*What you are asked to do*. The full set of entries, reproduced exactly, is the expected answer.

*Input for this task*.

◇ ◇ ◇

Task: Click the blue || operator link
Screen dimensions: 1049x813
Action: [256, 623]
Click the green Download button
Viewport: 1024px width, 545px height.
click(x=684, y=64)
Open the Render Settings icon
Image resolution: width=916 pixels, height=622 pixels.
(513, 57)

◇ ◇ ◇

*Problem solution*.
Task: Click the blue || operator link
Screen dimensions: 1049x813
Action: [256, 623]
Click the green Download button
Viewport: 1024px width, 545px height.
click(x=684, y=64)
Open the Render Settings icon
Image resolution: width=916 pixels, height=622 pixels.
(513, 57)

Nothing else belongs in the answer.